It’s an incredibly simple, but evocative image. It’s a yellow sunflower with green leaves and it’s the icon for Apple’s Photos App. The image might seem arbitrary, but it could be key to the Cupertino-based giant’s patent trial with Samsung.
During yesterday’s court session, Mac Iconographer Susan Kare was called in as an expert witness. As well as most of the icons on the original Mac, Kare was responsible for the designs on the original Solitaire that shipped with Windows.
Samsung’s lawyer has, of course, argued that most of similar icons can be explained by the fact that the symbols are more or less universal. We call this the “what the hell else were we supposed you use?” defence. The sunflower though is a little different.
In order to understand why, it’s worth looking at Kare’s explanation of why Apple chose the sunflower:
This image appears to be a realistic illustration or photograph of a single sunflower matted against a blue sky background as a symbol for the Photos application (used for viewing photos on the device). The flower evokes a photograph but is an apparently arbitrary choice for a category often represented by iconic vacation scenes (e.g., beaches, dogs, or mountain landscapes). It symbolizes photos, but it does not suggest a literal representation of a printed photo or typical digital photo aspect ratio. It seems to be a generic photograph — without a reference to any particular camera or photographic end product. The sunflower is a non-controversial subject that is not specific, such as a photo of a particular, identifiable person or place, and the blue sky both provides contrast against black and is a general symbol of optimism. It also echoes the sunny day image on the Weather icon. The icon is the subject of U.S. Trademark Reg. No.

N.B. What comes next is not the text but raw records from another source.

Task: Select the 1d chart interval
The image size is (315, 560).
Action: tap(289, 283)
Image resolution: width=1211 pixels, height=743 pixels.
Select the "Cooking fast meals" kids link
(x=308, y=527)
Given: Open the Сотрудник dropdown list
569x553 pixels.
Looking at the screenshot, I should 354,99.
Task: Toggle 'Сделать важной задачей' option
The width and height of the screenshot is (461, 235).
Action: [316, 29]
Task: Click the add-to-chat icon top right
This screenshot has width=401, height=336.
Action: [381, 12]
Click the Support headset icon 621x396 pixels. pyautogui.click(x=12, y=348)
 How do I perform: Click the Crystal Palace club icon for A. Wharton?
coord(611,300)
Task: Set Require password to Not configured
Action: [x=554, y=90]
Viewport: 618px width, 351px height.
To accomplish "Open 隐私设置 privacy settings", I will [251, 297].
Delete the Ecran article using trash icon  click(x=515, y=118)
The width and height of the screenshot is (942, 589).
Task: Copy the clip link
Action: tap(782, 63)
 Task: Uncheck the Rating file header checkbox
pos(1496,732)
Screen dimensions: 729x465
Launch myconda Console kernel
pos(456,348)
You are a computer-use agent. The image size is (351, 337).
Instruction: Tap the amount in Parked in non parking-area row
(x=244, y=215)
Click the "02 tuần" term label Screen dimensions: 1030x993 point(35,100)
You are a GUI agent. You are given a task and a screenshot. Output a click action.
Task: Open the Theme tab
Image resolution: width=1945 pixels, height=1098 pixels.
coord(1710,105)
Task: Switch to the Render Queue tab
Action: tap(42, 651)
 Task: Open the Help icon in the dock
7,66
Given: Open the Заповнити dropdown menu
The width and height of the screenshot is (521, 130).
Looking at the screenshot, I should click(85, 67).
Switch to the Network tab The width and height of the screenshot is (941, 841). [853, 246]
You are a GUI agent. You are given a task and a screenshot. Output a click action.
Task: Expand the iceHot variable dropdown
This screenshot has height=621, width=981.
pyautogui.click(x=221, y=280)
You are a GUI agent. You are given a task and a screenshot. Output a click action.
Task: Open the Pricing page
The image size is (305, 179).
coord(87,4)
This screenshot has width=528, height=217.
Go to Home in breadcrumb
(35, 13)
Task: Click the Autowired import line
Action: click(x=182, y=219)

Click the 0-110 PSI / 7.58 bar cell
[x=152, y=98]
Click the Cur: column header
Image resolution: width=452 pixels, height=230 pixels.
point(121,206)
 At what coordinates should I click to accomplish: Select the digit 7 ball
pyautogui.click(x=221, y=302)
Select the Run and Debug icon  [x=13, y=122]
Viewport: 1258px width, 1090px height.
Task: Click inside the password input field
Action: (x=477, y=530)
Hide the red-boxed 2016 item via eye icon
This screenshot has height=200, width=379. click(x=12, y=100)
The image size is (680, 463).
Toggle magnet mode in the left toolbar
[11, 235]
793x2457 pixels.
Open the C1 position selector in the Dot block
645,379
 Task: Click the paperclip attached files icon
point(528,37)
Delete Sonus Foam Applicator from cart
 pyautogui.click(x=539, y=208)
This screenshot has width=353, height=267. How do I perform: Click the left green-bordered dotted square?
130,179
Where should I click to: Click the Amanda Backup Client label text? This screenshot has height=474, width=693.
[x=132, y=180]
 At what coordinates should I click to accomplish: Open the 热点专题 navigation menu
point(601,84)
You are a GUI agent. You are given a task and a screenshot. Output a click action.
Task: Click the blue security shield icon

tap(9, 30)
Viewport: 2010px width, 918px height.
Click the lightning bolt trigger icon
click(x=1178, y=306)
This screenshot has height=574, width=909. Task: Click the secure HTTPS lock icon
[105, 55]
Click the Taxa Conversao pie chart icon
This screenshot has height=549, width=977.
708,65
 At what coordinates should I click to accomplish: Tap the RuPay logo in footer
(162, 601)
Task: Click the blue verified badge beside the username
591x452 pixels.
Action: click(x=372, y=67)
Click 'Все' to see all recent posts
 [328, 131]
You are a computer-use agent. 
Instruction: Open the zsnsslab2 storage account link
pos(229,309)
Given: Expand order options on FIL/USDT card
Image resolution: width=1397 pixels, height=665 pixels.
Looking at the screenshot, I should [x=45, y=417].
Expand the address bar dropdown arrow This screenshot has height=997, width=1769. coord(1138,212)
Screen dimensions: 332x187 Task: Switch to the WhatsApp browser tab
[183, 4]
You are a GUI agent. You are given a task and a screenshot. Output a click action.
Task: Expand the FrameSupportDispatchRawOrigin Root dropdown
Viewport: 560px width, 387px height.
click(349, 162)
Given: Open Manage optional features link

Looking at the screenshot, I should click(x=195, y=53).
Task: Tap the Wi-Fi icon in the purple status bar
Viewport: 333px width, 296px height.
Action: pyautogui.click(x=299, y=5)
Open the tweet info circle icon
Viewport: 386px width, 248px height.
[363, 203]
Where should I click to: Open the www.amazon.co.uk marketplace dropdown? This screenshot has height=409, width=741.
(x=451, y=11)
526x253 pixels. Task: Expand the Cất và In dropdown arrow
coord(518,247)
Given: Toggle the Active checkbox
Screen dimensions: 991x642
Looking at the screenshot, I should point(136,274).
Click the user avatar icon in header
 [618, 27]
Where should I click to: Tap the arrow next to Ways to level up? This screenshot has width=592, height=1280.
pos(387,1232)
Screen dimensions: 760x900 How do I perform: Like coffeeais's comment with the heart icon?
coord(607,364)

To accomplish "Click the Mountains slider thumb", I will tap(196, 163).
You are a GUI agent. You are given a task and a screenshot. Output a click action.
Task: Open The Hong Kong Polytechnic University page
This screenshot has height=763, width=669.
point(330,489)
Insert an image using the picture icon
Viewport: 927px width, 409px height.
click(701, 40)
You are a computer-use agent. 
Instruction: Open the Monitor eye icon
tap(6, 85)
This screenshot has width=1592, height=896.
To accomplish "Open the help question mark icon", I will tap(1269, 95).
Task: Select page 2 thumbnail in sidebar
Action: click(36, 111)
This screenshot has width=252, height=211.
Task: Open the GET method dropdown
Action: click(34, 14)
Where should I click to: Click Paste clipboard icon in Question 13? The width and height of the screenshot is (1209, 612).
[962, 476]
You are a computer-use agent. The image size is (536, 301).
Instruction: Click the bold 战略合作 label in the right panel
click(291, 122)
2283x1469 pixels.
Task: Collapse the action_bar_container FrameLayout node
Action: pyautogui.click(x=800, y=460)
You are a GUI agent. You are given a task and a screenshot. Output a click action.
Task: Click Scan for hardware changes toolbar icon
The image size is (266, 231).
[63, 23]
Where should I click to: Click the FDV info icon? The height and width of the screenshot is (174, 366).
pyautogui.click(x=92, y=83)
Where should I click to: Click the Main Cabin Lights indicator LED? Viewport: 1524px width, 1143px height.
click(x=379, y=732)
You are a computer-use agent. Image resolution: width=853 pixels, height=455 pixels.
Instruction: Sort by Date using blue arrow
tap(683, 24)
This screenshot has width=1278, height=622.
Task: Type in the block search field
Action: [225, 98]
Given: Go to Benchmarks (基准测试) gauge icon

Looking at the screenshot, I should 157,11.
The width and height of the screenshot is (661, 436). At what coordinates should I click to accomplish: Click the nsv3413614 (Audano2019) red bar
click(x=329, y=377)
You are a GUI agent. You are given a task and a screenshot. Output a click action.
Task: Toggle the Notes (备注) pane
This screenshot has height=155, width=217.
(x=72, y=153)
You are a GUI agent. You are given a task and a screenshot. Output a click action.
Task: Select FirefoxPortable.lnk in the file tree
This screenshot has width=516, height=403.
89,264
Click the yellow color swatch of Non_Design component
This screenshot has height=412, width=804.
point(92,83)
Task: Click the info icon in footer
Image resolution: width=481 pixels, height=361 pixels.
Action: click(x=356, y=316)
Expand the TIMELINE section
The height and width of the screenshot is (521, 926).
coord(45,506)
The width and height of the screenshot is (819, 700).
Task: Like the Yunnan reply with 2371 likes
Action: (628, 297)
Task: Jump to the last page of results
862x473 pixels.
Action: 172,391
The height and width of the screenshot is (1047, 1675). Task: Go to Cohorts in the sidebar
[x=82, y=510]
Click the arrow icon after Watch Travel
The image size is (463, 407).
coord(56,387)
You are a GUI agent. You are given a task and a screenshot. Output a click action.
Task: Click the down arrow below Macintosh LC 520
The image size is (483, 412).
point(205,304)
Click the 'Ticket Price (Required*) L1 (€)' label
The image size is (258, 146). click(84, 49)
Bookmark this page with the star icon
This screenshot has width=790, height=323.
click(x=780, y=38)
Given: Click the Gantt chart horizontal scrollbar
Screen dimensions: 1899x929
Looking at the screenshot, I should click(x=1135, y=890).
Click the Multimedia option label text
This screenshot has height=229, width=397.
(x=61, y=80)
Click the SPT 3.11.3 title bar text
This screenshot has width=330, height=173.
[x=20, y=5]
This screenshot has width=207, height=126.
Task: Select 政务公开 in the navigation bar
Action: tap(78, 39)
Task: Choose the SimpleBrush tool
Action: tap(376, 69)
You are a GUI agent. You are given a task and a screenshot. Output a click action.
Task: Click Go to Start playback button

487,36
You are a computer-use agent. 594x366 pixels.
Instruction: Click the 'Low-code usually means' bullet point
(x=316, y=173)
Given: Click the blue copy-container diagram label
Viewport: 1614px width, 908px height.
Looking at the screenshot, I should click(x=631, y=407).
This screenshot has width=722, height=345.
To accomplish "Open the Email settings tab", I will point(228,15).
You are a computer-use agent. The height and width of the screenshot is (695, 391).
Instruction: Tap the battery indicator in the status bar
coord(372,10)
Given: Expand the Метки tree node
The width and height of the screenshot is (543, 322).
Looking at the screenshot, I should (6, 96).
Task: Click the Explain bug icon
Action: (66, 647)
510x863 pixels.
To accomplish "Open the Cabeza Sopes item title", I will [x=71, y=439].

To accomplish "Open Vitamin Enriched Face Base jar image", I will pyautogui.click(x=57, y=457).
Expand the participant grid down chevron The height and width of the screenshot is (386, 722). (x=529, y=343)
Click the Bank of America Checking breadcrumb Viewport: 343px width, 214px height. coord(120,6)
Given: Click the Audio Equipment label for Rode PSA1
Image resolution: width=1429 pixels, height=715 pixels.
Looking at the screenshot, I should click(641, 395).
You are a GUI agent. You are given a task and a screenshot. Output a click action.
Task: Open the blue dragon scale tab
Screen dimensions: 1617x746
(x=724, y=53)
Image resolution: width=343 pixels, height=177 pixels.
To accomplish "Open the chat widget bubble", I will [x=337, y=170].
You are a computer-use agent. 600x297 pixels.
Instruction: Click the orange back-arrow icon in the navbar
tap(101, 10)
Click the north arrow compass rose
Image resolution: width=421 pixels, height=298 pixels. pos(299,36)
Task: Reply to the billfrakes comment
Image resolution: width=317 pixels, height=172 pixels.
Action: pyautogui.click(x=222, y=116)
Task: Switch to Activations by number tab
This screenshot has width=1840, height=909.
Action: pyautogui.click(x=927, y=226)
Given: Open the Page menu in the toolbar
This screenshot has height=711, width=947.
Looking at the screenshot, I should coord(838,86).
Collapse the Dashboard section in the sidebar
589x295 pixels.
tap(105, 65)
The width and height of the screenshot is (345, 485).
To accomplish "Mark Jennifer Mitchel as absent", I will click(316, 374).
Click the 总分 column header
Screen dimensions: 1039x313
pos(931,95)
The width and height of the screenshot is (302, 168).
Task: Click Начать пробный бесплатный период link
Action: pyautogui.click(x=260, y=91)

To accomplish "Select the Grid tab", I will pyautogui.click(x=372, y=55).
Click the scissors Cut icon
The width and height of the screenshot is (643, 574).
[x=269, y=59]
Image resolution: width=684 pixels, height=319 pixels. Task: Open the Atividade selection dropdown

So when it came time for Samsung to develop its galley button, it could have chosen anything (on my own Galaxy Note, the image has been replaced with one portraying a green landscape). Instead, it chose a yellow sunflower, with green leaves.
Yes, there are differences between the two sunflowers. The shot Samsung has of its one a close up, rather than the stem and whole flower head Apple used. But still, why choose a sunflower?
Apple will be hoping the jury sees that the similarities between a number of functions on Samsung’s devices go beyond universal symbolism. A 132 page internal memo comparing the Samsung Galaxy SI to the iPhone probably has the Cupertino-based giant nosing ahead though.